I was reading a paper and found the following, "$k$-th entry of sorted $S((i,:))$". I don't understand what does this colon notation mean.
Suppose we have $$S=\begin{pmatrix}1.01330\dots &1.00958\dots &0.96263\dots &0.35814\dots &0.75399\dots \\ 0.59616\dots &0.79699\dots &0.56635\dots &0.24665\dots &0.51927\dots \\ 0.32087\dots &0.31970\dots &0.45483\dots &0.11341\dots &0.23876\dots \\ 0.55846\dots &0.70586\dots &0.53054\dots &0.40040\dots &0.52716\dots \\ 0.86933\dots &1.03356\dots &0.82586\dots &0.42076\dots &0.88582\dots \end{pmatrix}$$, then what is the "$k$-th entry of sorted $S((i,:))$"? Can someone explain me?(for exmaple, lets say $k=2$ here.)
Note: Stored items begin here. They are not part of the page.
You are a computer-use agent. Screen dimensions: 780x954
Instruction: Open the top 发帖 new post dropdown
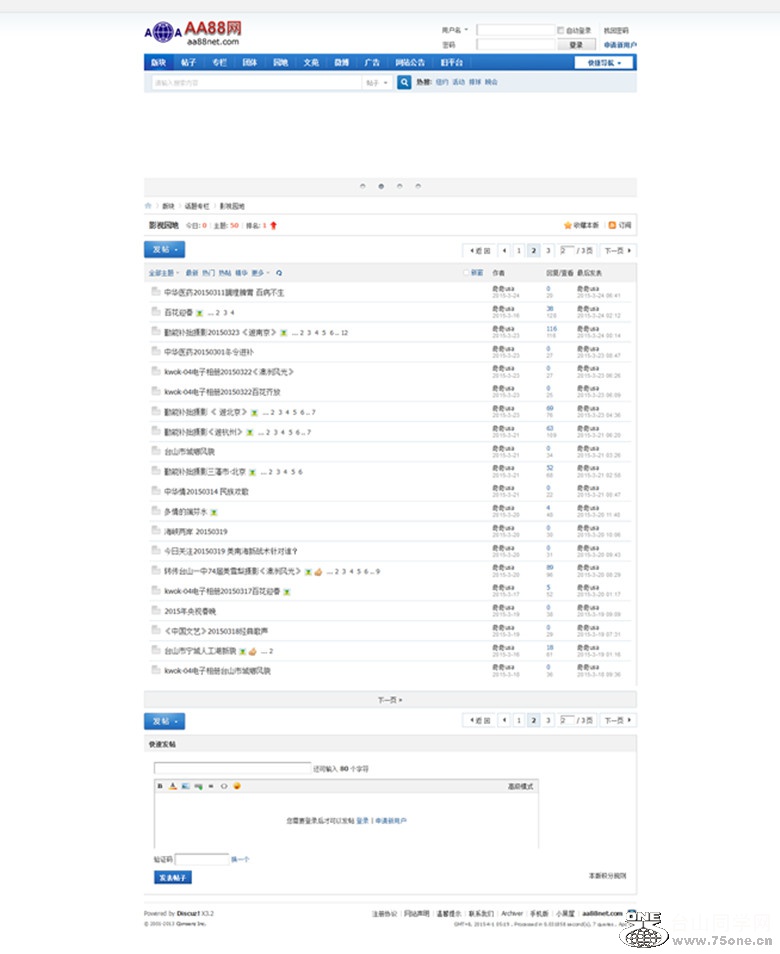[x=164, y=249]
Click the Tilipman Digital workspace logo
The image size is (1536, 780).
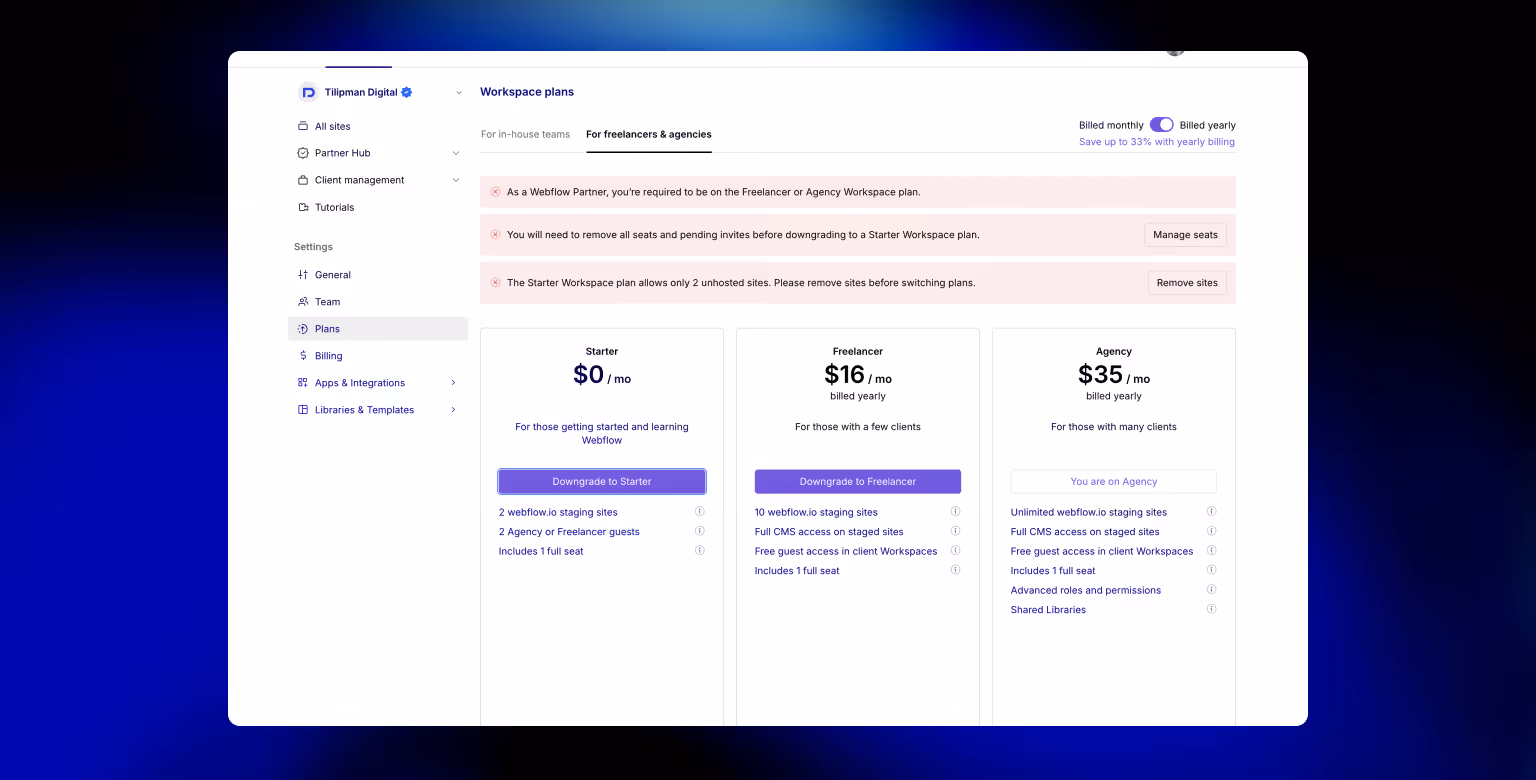pyautogui.click(x=308, y=92)
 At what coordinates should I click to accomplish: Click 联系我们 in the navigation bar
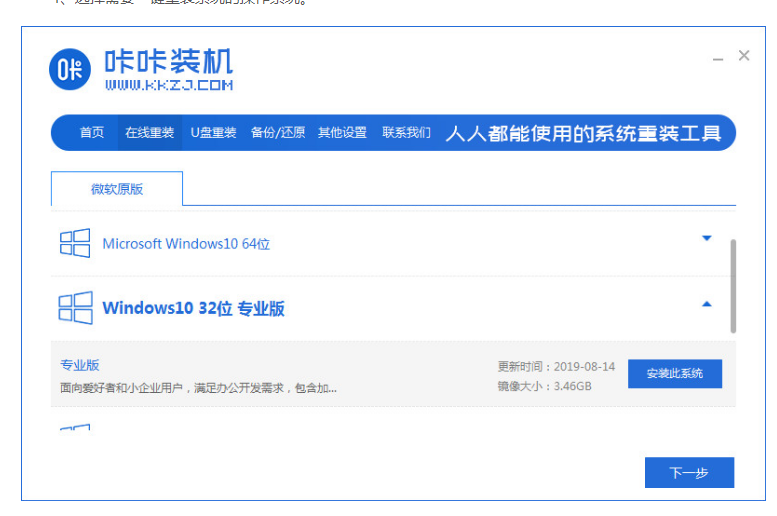click(x=406, y=133)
By not reading the original passage, I guess $S(i, :)$ is the $i^{\text{th}}$ row of $S$. The colon simply means everyone $-$ in this case every entry from the $i^{\text{th}}$ row. This colon writing is pretty common in MATLAB/Octave. Then the $k^{\text{th}}$ entry of $S(i, :)$ is just $S(i, k)$, the entry at $i^{\text{th}}$ row and $k^{\text{th}}$ column.
In contrast, $S(:, j)$ is the $j^{\text{th}}$ column of $S$.
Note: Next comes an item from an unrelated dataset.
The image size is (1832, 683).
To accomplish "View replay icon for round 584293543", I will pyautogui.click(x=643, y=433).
Edit: If "sorted" just means selecting that row by context, you can skip my edit. But in case "sorted" means some kind of rearranging the entries within that particular row then you need to dump away the $S(i, k)$ stuff and do the rearrangement by yourself. Oscar got me.
E.g. In case you pick the $3^{\text{rd}}$ row: $(0.321\cdots \text{ } 0.320\cdots \text{ } 0.455\cdots \text{ } 0.113\cdots \text{ } 0.239\cdots )$ and the "sorted" means sort the entries in ascending order, then $k = 2$ would pick $0.239\cdots$ instead of $0.320\cdots$.